The sense, though, is that some made up their minds about Slot during Liverpool’s autumn run of nine defeats in 12 games. Anfield has expressed its discontent more of late; the opposition that was initially apparent online – and is certainly more vituperative there – has started to be reflected in the stadium.

There is the issue, too, of whether he can alter the trajectory of his reign. The up has been followed by the down. Many another has discovered problems do not disappear in a summer. There are plenty of precedents of managers who have limped to the end of one season, discovered they do not have a clean slate in the next and departed in October or November.
For now, Slot has retained the faith of the Liverpool powerbrokers, if not the supporters. He rarely looks beleaguered or beaten. Nor does he ignore the issues. But he is aware he can be blamed for much, regardless of his culpability. “The last time I checked, the Strait of Hormuz being closed is not my fault, is it?” he asked last week.

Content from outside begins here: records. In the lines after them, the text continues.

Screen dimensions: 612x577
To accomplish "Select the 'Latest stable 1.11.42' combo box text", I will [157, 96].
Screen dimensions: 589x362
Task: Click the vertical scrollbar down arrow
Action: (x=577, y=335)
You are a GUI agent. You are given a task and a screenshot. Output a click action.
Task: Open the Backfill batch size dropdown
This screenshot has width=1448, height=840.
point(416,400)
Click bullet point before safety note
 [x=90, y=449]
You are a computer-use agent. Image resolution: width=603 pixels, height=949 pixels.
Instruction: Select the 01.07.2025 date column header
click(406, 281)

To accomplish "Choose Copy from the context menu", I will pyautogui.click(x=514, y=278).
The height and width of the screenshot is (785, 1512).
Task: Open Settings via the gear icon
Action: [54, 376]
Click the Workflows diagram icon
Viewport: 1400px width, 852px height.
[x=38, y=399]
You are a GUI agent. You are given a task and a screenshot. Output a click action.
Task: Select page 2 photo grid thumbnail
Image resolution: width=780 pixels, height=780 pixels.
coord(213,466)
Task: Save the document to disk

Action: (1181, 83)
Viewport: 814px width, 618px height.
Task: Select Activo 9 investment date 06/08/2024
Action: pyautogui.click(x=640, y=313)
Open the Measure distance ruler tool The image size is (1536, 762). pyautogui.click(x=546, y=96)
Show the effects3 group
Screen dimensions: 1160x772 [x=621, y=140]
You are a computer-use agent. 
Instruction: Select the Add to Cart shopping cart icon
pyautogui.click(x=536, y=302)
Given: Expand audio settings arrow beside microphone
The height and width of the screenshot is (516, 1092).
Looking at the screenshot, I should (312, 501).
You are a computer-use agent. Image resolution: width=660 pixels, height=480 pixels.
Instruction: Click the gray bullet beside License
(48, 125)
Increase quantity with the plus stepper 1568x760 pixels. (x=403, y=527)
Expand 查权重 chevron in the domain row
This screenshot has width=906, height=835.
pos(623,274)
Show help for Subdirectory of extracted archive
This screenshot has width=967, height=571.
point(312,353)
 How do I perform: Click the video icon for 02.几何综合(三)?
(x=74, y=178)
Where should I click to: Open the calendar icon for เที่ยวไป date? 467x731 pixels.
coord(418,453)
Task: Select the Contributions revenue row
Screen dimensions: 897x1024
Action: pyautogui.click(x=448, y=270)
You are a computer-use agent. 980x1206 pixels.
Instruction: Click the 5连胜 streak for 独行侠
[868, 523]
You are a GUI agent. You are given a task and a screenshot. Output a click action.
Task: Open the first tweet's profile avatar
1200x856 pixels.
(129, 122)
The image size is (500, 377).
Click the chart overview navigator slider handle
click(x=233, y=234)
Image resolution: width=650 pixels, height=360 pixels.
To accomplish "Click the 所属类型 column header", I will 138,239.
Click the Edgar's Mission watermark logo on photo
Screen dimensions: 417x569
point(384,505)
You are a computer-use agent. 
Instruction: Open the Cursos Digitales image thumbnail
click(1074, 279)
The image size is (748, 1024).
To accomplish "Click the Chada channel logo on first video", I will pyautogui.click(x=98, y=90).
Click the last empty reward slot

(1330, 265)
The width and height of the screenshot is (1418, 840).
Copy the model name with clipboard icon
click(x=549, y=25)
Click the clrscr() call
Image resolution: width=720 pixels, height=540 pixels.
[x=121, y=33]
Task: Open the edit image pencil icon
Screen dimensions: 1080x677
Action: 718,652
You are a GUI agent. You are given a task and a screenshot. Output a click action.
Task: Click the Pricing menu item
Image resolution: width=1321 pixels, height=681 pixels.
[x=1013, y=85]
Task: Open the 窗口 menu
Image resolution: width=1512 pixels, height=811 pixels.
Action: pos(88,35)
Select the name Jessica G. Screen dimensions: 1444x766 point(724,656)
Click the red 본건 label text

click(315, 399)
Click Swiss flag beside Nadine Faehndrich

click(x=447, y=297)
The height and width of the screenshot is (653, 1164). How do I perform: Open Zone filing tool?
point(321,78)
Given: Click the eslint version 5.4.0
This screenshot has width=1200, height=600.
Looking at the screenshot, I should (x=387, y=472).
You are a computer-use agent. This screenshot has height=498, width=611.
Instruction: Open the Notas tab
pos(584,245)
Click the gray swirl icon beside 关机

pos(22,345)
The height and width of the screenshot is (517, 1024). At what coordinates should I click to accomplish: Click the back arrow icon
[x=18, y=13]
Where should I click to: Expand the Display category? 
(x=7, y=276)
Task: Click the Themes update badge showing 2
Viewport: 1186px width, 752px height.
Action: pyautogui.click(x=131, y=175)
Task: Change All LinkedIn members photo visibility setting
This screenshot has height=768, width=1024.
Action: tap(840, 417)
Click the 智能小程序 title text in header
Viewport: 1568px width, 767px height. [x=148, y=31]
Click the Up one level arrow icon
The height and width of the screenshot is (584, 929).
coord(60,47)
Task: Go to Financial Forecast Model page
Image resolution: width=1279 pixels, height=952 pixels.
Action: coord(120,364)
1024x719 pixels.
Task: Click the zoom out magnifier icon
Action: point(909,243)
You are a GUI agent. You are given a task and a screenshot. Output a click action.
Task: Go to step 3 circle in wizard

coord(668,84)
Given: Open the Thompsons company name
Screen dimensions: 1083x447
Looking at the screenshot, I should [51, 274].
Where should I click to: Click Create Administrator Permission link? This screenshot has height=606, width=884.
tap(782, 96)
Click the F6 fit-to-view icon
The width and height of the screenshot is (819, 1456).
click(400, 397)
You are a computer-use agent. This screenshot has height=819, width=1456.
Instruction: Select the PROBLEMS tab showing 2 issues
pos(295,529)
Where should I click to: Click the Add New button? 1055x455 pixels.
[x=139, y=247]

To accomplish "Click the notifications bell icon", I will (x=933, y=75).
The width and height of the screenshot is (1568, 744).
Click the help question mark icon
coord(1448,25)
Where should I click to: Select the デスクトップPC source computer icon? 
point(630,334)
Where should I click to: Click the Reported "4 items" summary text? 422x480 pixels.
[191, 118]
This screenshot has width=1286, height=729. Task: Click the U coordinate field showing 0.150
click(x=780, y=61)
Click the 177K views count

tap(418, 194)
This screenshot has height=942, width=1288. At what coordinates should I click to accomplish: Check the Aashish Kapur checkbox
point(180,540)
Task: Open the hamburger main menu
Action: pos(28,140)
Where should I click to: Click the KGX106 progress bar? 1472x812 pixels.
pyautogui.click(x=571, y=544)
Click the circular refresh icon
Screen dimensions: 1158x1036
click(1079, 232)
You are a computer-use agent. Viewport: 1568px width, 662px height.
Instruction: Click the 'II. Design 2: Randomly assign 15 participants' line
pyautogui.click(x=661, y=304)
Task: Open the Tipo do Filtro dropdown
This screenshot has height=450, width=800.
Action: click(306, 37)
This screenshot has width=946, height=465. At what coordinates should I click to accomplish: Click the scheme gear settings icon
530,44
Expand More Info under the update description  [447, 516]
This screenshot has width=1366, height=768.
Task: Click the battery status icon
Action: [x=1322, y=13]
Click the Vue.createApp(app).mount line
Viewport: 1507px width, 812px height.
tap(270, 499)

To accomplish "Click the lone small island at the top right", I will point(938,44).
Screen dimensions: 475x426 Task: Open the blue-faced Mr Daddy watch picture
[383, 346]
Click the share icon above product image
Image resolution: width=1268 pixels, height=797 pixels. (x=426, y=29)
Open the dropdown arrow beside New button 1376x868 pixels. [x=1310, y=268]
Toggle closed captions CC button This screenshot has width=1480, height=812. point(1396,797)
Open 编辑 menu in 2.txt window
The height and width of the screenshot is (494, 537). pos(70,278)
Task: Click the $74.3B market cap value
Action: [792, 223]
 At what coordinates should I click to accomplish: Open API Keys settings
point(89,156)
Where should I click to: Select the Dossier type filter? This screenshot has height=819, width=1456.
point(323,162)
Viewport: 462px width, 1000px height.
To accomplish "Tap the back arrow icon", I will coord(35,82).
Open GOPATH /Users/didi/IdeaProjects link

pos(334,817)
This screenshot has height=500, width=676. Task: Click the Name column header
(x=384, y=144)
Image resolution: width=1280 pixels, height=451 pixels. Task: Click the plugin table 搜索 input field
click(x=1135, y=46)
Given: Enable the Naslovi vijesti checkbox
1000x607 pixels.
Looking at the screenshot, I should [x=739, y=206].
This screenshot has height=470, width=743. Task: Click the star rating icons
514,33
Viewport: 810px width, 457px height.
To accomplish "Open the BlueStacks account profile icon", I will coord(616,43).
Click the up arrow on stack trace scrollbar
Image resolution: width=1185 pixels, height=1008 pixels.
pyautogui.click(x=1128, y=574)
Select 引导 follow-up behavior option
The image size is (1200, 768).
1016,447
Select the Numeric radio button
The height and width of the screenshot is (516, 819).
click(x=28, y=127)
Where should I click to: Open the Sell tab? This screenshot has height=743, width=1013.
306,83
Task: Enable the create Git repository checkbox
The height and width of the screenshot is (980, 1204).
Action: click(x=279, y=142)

Not everything is, but the imminent end of a troubled campaign could offer a little respite. Liverpool have played 55 games. They only have two remaining, one at Anfield. That that will be a send-off to, and a celebration of, Mohamed Salah and Andy Robertson. When Brentford visit on 24 May, Slot should be overshadowed by two of Liverpool’s modern greats. There will presumably be a lap of appreciation; maybe in the context of this season, it will be more of a lap of frustration. Slot probably knows that, if some get their way, it will be his last outing at Anfield. Perhaps there is a silent majority who feel his exploits in his debut year mean he merits the chance to carry on. It feels as if his employers do.
But his task involves doing something that became a mission statement for Klopp. At his unveiling at Anfield, he said he had to turn doubters into believers. Now Slot needs to find a way of persuading his doubters and restoring belief.